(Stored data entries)
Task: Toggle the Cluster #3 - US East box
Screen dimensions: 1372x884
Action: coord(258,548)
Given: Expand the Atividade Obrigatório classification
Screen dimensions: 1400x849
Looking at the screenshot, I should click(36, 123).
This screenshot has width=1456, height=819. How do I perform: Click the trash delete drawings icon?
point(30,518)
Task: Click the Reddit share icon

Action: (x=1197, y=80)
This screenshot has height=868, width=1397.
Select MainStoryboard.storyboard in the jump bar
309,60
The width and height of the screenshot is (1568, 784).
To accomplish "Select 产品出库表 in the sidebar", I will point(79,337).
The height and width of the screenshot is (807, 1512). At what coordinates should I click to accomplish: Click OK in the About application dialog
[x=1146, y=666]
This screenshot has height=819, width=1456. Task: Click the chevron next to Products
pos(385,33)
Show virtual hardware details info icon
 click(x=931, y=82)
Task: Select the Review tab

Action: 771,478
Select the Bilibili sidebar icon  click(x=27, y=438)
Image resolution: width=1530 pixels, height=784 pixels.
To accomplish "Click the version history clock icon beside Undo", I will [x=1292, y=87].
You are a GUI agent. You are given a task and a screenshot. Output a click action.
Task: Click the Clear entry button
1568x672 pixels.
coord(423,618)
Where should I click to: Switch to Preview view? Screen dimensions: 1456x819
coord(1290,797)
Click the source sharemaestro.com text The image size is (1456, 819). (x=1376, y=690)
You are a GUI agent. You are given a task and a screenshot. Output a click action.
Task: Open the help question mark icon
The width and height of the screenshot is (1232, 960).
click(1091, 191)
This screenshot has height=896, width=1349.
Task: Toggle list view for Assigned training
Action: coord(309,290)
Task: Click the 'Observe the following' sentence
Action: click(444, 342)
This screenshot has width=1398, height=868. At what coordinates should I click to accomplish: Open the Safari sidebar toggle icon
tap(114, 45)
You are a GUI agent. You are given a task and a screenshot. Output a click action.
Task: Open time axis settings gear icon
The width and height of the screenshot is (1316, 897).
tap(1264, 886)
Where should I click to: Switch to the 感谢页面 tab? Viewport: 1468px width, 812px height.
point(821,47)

Activity →
How many lines of the records contain the word "will"? Reply with the number and nothing else.

Your solution →
2